(RECORD EXTRACTS)

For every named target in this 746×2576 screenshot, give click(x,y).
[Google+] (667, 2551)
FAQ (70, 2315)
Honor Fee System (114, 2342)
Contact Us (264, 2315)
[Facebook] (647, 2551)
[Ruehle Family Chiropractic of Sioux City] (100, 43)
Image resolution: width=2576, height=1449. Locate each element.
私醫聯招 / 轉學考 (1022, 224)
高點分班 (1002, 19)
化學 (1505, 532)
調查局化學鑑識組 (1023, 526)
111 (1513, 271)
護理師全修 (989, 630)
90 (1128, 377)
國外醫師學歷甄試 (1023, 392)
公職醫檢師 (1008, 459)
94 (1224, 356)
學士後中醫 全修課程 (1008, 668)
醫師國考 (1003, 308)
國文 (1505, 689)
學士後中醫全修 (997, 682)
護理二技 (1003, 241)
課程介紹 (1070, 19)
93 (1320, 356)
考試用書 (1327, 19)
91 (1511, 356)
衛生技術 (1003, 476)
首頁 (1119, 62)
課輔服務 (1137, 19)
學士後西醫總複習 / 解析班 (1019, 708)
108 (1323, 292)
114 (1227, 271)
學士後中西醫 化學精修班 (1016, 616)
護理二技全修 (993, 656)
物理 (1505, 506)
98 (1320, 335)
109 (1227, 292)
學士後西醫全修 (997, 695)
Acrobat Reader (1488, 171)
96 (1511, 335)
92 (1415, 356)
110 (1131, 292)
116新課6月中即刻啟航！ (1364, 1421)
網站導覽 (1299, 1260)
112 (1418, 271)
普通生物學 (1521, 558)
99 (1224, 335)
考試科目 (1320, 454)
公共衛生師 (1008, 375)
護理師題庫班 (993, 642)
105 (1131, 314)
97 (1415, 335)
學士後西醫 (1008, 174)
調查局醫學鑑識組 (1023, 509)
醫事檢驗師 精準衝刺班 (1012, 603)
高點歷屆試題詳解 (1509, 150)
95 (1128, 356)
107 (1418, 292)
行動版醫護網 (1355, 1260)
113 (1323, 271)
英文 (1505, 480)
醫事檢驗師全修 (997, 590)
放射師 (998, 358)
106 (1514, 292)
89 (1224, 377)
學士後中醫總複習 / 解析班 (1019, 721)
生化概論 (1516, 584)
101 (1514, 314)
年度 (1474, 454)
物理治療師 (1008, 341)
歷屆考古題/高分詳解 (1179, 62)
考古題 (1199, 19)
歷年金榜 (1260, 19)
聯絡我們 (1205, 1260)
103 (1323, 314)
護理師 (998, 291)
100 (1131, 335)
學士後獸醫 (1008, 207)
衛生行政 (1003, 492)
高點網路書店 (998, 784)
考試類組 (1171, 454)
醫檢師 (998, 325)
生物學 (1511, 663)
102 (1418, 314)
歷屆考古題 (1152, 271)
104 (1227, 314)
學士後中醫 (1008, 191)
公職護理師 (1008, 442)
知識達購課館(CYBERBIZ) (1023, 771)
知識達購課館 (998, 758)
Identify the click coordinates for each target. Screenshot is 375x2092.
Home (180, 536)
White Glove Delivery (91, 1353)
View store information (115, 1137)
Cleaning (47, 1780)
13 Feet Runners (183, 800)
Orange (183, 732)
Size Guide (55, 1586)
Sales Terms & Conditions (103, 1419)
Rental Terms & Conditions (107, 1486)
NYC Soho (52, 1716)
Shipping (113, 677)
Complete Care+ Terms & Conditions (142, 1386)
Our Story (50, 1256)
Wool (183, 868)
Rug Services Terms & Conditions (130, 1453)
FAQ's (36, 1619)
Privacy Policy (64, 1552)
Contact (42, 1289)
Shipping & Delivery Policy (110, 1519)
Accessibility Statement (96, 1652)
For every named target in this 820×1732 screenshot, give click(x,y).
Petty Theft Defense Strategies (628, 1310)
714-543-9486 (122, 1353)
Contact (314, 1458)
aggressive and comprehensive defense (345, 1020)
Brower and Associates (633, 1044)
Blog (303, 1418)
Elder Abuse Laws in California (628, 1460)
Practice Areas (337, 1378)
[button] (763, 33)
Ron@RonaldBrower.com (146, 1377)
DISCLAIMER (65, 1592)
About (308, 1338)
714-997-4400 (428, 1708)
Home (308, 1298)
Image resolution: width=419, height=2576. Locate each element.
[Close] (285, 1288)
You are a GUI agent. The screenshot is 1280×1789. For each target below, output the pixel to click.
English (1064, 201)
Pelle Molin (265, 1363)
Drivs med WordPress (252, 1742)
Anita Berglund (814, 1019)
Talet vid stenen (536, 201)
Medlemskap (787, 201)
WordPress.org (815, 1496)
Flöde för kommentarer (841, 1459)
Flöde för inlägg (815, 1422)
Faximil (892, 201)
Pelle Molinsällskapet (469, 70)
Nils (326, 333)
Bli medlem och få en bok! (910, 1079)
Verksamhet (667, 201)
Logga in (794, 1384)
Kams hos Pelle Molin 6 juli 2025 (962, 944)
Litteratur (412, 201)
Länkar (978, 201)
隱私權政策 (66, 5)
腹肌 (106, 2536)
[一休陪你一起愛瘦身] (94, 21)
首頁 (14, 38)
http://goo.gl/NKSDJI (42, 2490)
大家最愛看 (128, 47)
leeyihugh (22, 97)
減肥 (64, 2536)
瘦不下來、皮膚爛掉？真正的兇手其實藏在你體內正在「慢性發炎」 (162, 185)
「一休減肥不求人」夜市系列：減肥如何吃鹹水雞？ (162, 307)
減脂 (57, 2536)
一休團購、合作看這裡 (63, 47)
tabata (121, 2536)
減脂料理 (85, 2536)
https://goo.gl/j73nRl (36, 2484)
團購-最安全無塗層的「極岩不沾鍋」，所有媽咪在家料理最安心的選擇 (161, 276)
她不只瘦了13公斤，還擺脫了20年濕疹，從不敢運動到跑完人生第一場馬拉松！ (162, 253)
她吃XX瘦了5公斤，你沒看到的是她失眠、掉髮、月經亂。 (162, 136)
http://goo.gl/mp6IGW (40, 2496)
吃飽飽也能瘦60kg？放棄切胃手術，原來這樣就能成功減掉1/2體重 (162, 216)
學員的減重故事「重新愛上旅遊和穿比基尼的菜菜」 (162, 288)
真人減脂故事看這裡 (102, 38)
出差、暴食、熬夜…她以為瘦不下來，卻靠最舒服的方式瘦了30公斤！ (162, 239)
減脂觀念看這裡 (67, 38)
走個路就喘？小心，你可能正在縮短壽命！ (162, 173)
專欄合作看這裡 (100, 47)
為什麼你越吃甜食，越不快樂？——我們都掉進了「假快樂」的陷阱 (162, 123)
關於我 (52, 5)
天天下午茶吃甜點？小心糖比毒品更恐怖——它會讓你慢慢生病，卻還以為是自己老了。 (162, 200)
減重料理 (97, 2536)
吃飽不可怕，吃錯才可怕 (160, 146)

(End RECORD EXTRACTS)

PROBLEM DETAILS
Starting at the line that has "112 (1418, 271)" and ending at the line that has "放射師 (998, 358)", please write out the lines above exactly, leaving out all others.

TASK ANSWER
112 (1418, 271)
普通生物學 (1521, 558)
99 (1224, 335)
考試科目 (1320, 454)
公共衛生師 (1008, 375)
護理師題庫班 (993, 642)
105 (1131, 314)
97 (1415, 335)
學士後西醫 (1008, 174)
調查局醫學鑑識組 (1023, 509)
醫事檢驗師 精準衝刺班 (1012, 603)
高點歷屆試題詳解 (1509, 150)
95 (1128, 356)
107 (1418, 292)
行動版醫護網 (1355, 1260)
113 (1323, 271)
英文 (1505, 480)
醫事檢驗師全修 (997, 590)
放射師 (998, 358)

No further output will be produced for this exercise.